City council documents a detailed plan to increase accessibility and community

GRACE JOO

Brian Scott, Principal of BDS Planning and Urban Design and consultant hired by the city, presents the master plan for downtown Pullman on Tuesday at City Hall. The presentation was centered around various goals and priorities to develop downtown Pullman.

JARED BRADLEY, Evergreen reporter

This story was updated to clarify information in the first paragraph. The Pullman City Council did not adopt the Downtown Master Plan but did vote to approve the draft version.

The Pullman City Council unanimously approved beginning work to improve downtown following the advice of the Downtown Pullman Master Plan at its regular meeting Tuesday.

The Master Plan is a document detailing several smaller plans to increase accessibility and community value in downtown Pullman. Work began on the plan in June; it was finalized in February for work to begin. The first draft of the project was finished in October.

Brian Scott, principal of consulting firm BDS Planning and Urban Design, which was the firm hired to create the plan, gave a presentation on the details of the Master Plan.

“Downtown Pullman is really the Heart of the Palouse,” Scott said.
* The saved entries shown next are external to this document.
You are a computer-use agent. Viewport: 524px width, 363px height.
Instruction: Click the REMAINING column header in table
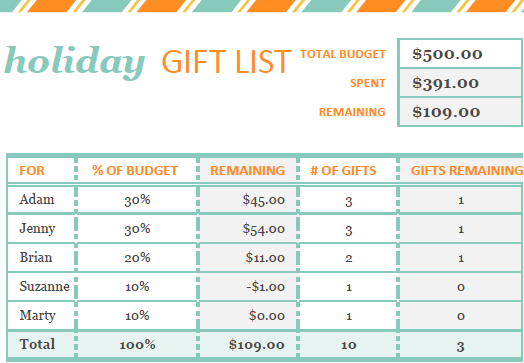click(x=248, y=170)
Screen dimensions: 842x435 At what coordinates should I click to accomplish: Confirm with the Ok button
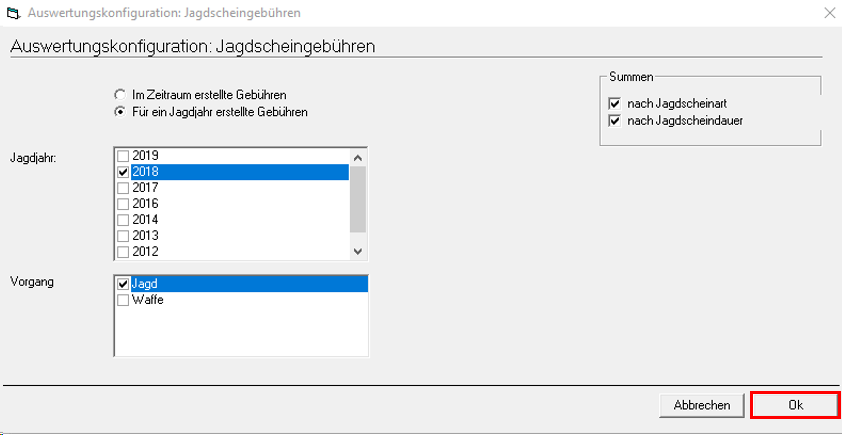(x=795, y=406)
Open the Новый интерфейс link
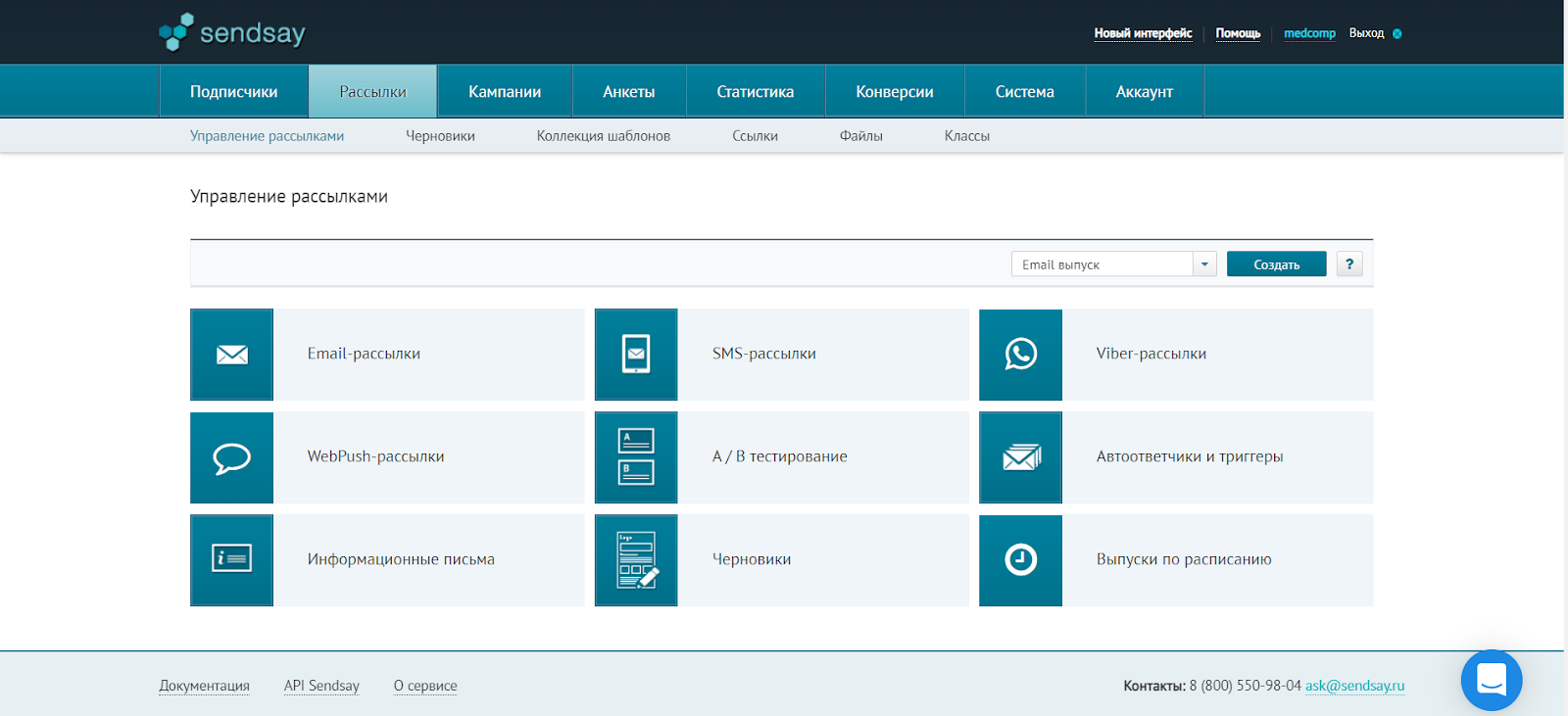This screenshot has width=1568, height=716. tap(1143, 33)
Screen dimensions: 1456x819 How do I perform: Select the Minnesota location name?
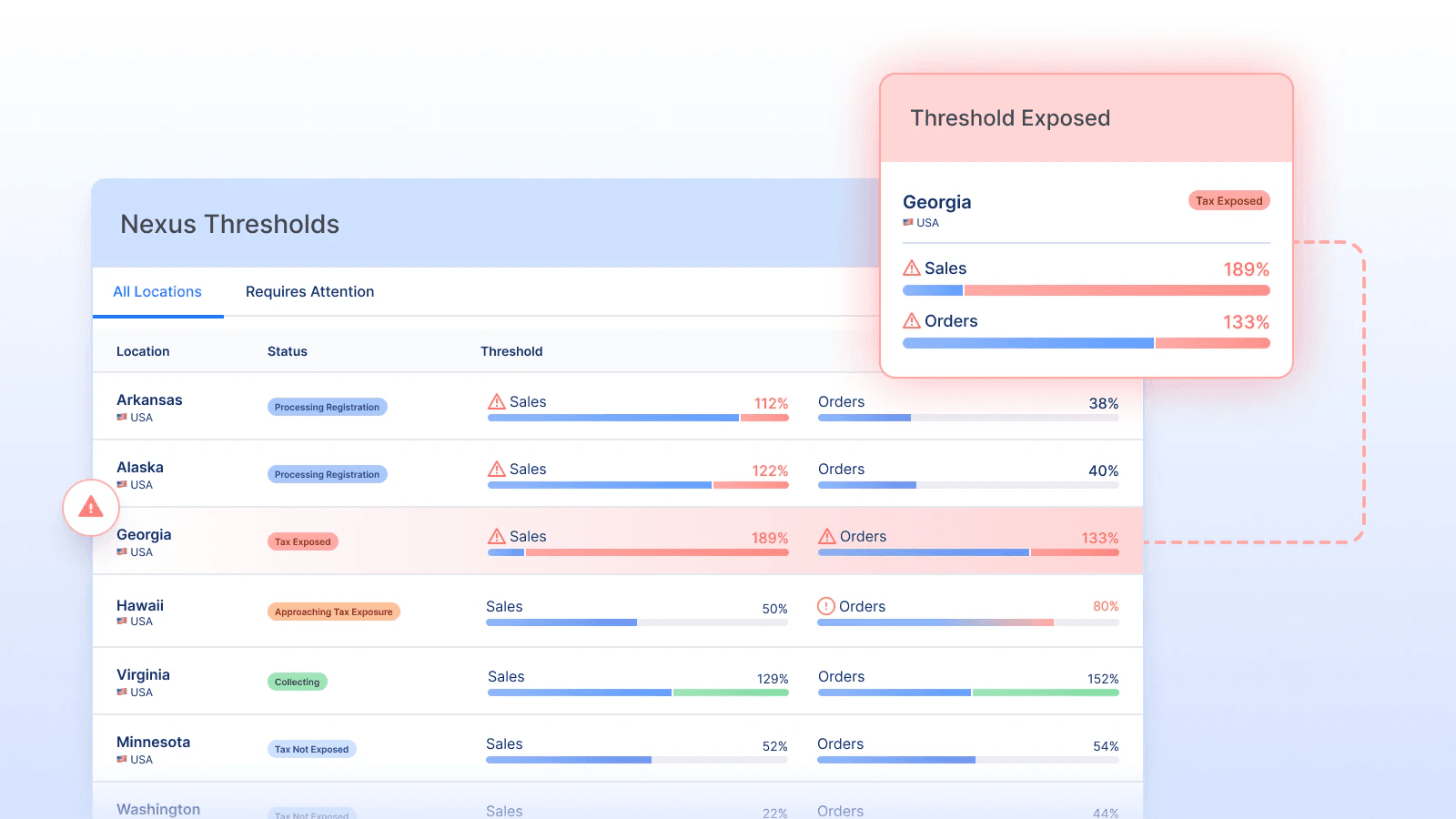click(x=154, y=742)
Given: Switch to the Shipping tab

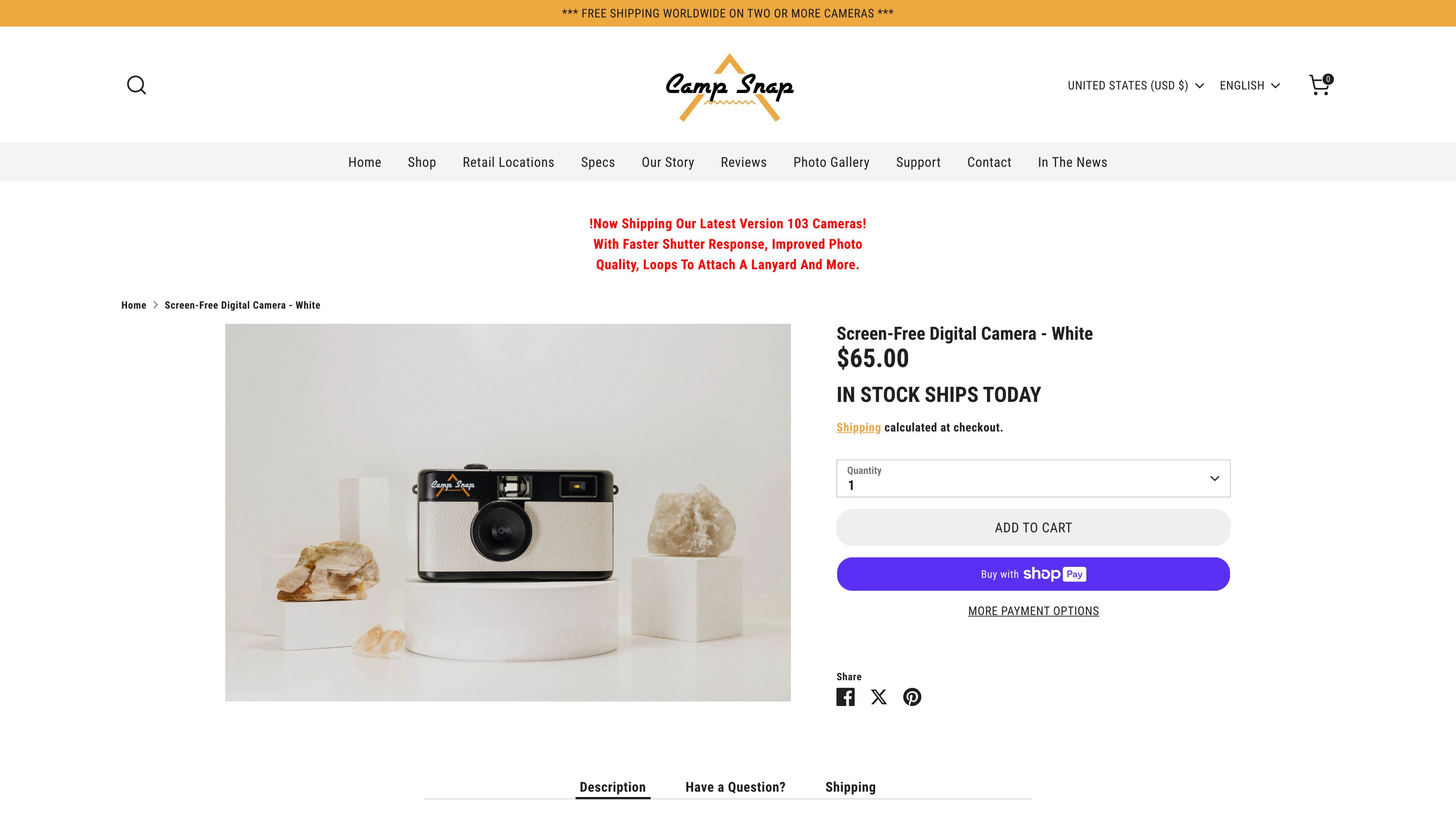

The plan outlines six key actions, including: enhancing local places worth celebrating, building people-centric fixtures, activating public space, magnifying the core of the area, encouraging entrepreneurship, and catalyzing leadership for downtown.
Scott said downtown Pullman can do more to help disabled citizens.

He said parking is a weakness of the current design of downtown Pullman. He offered several solutions for resolving this issue: reducing Main Street to two lanes and including back-in parking in the space that would open, as well as including more handicap parking in this space.

Several members of the audience gasped when Scott suggested a two-lane Main Street. Councilmember Brandon Chapman asked why exactly the lane count should be reduced.

Scott said the numbers his team collected suggested that three lanes downtown was unnecessary, and that two lanes would be sufficient.

The Master Plan included ideas to improve nearly every road in the downtown area. Pine Street Plaza, for example, could have a statue or fountain to attract people to come and stick around downtown.

Scott said his group had a booth at the Lentil Festival, and they met with many people at the event to gather citizens’ ideas for improving downtown.
He said the most important change that must happen is recruiting and hiring a paid downtown manager to coordinate all of these efforts and activities.

Councilmember Eileen Macoll said she was very happy with the plan.
“It’s a community-based process; there’s plenty of opportunities for review,” Macoll said. “You’ve given us the doors; we just have to walk through ‘em.”

Pullman Mayor Glenn Johnson said the budget for this plan had not been discussed yet, with the exception of the downtown manager position.